« Né en 1964 à Alger, je
fais partie de la première génération d’architectes libéraux…. C'est-à-dire que
l’ordre des architectes après avoir été suspendu dans les années 70 à été remis
en scène en 1995. Tout comme la libération de la profession de comptable ou de
notaire, l’architecte de profession pouvait à nouveau signer un projet grâce à
la promulgation du décret 94-07 appliqué en1995… »
(un tableau de présentation de
l’expo « 25 ans et des poussières » ajoute ) :
« Architectes, nous existons légalement par le droit,
pas du tout par le désir, l’envie ou l’exigence. Les gens ne passent par un
architecte que pour déposer la demande d’un permis de construire auprès d’un
Etat de gauche très administré ou un Etat ultra libéral…
« Mais on ne nous reconnait pas une plus-value, ou
cette plus value apportée par l’architecte est en fait très minime alors que
notre métier est une profession médiane, une profession pacifique de règlement
de contentieux sociaux… Par exemple quand on bosse sur un bâtiment on est dans
des points de vue privilégiés, dans des cadrages, des lumières, on se
dit : je laisse passer le ciel…
« Pour les usagers, la qualité architecturale n’apporte
rien [au bâti] ; elle n’est pas reconnue… »
« Jusqu’en 1999, après les années de terrorisme, un
certain idéal de travail architectural, de faire bien les choses, était
maintenu entre architectes et maitres de l’ouvrage. Mais avec l’époque Boutef,
époque où il y avait de l’argent, époque où l’on aurait pu construire de vrais
champions en entreprises, de vrais
grands cabinets d’architecture, de grands cabinets d’ingénierie, pour les
politiques publiques il y a eu zéro exigence en architecture. C’était la
fabrication du logement en masse, et puis essalam… Mais là quand tu
peux faire bien c’est magnifique, mais quand tu fais mal c’est désastreux…Et ça
va être radio actif sur des années, cette histoire…»

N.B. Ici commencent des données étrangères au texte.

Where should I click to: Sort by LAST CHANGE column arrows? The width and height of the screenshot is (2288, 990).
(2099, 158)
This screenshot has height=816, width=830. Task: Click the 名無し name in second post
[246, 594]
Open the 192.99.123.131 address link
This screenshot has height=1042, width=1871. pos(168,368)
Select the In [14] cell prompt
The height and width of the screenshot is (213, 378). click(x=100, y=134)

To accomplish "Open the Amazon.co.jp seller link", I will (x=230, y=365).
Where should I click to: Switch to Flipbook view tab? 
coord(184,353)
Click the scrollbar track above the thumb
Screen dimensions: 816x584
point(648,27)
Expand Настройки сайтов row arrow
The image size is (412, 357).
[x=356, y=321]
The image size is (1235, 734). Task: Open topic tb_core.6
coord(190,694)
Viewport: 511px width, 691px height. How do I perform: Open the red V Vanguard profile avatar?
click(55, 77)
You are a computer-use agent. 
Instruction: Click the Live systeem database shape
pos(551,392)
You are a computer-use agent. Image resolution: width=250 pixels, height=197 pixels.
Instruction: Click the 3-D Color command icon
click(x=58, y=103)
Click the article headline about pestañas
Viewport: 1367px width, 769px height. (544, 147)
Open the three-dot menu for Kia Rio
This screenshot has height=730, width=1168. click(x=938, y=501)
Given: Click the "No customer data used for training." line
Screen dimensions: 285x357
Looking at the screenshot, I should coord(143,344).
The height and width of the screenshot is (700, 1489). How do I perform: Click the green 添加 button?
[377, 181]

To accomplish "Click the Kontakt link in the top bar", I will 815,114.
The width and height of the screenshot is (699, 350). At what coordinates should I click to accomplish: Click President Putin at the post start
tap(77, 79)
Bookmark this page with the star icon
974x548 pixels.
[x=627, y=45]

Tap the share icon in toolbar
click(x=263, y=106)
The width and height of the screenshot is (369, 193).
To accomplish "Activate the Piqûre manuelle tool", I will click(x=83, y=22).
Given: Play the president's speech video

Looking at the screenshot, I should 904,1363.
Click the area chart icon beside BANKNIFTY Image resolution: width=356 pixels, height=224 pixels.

« Au démarrage d’un projet, quand tu es seul avec ta
conscience et ta feuille 21 x 29,7 il n’y a absolument rien qui t’empêche de
bien faire. Tu as toute ta capacité de conceptualiser un problème. Et d’écrire
aussi, quelle que soit ta langue : arabe, français ou tamazight. Personne n’est
là avec un revolver sur ta tempe pour te dire : fais mal… On ne peut pas
tout remettre sur les autres. Mais après les choses dérapent parce que d’autres
intervenants arrivent : l’administration, les entreprises, l’argent de la
corruption… C’est alors autre chose qui est en fait l’histoire vraie de
l’Algérie contemporaine ! »
« C’est aussi un métier qui demande pas mal de
sacrifices. Ce n’est pas un métier que tu fais a coté de ta vie ; c’est un
métier que tu fais dedans. Tu le fais tout le temps. Tout le monde le
paie : tes enfants, etc… Ce n’est pas un métier où tu fermes boutique à 17
heures pour revenir le lendemain…
«Ca fait 25 ans qu’on n’en parle pas. Qu’il n’y a pas de
débat sur l’architecture, alors que l’histoire de l’architecte algérien existe…
On a l’impression qu’on a fait un métier honteux pendant 25 ans… Je veux lever
le voile : on n’a pas fait un métier honteux mais juste comme on a pu le
faire dans ce pays… C’est un métier d’ancrage. Je ne peux pas faire mon métier
comme le ferait un architecte à Paris ou comme le ferait un américain… Expliquer
également aux jeunes architectes abreuvés d’internet et du star system que chez
nous si tu ne peux faire que trois bâtiments corrects durant toute ta carrière,
eh bien tu as rendu service à ce pays…Juste pour relativiser le rapport au
temps dans ce métier, dans ce métier et maintenant.»